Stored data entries

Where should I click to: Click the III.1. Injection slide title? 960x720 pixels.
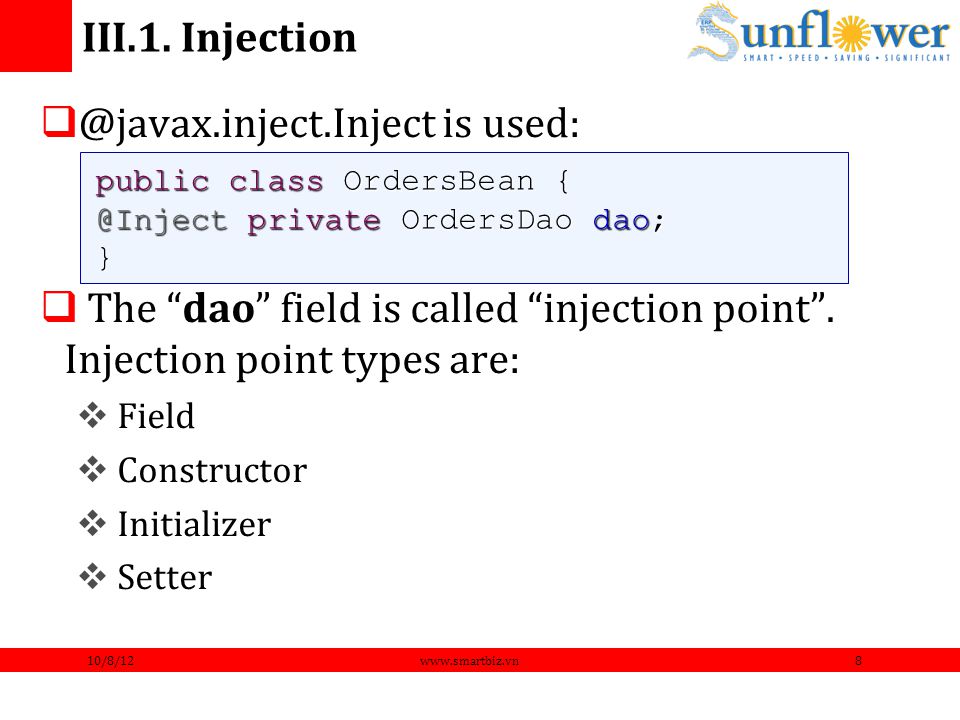point(219,38)
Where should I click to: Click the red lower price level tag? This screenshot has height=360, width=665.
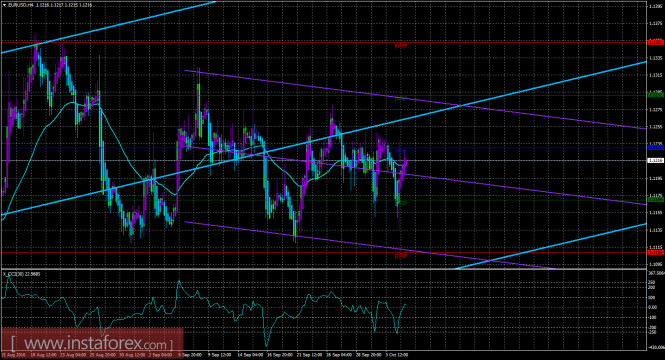(x=656, y=252)
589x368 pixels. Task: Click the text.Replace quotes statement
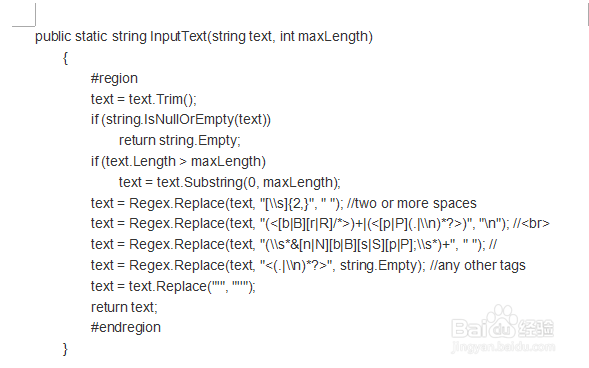coord(173,286)
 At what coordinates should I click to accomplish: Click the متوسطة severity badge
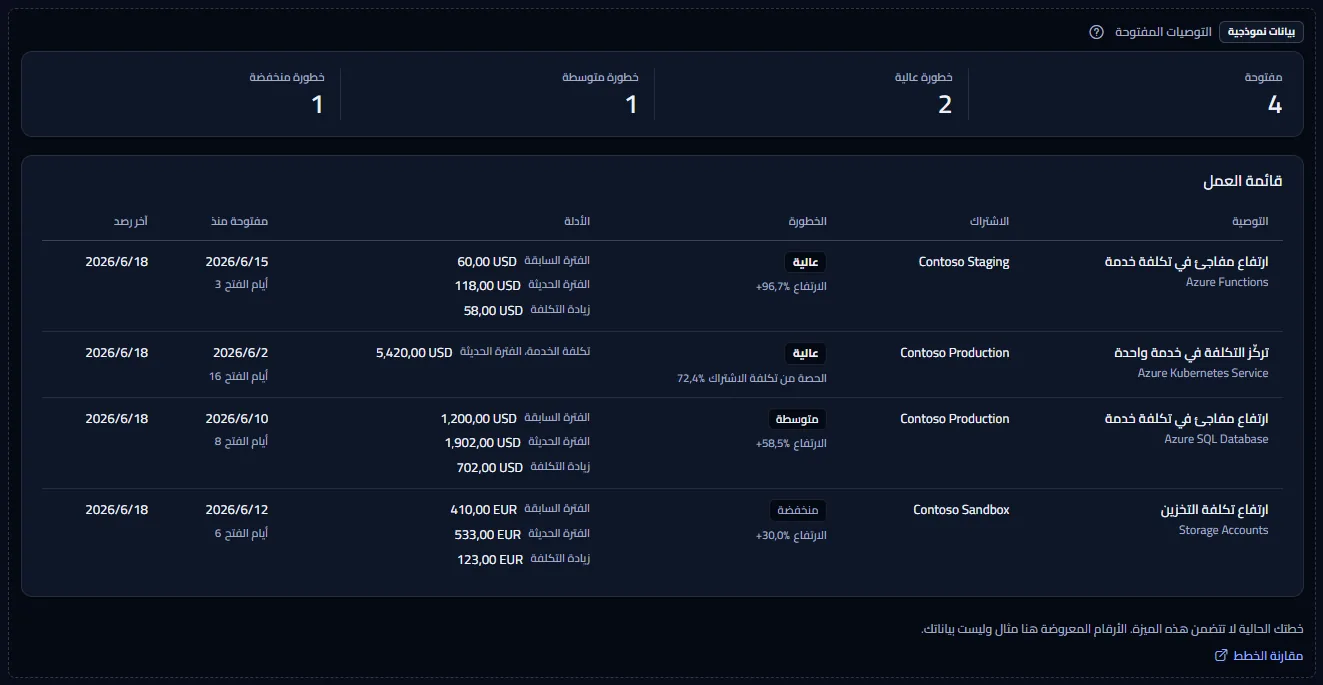tap(798, 419)
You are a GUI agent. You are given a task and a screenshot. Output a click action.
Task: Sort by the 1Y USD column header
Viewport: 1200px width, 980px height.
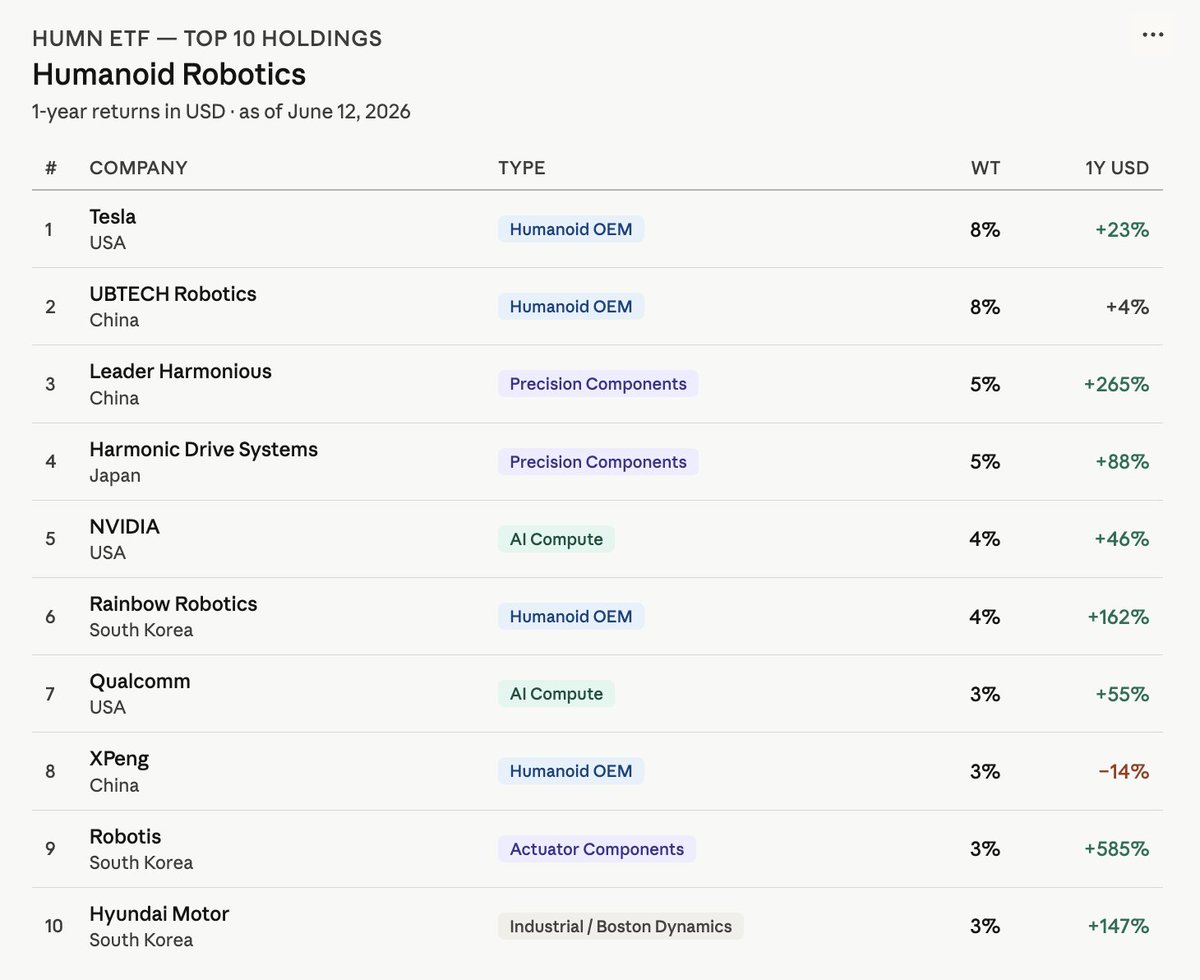(1117, 168)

# WHAT TO DO:
Output each entry shown above exactly as it stands, with all pictures removed.

# EXERCISE SOLUTION:
Where should I click to: Click the III.1. Injection slide title? 960x720 pixels.
point(219,38)
Where should I click to: Click the red lower price level tag? This screenshot has height=360, width=665.
(x=656, y=252)
589x368 pixels. Task: Click the text.Replace quotes statement
coord(173,286)
 At what coordinates should I click to accomplish: Click the متوسطة severity badge
tap(798, 419)
You are a GUI agent. You are given a task and a screenshot. Output a click action.
Task: Sort by the 1Y USD column header
Viewport: 1200px width, 980px height.
(1117, 168)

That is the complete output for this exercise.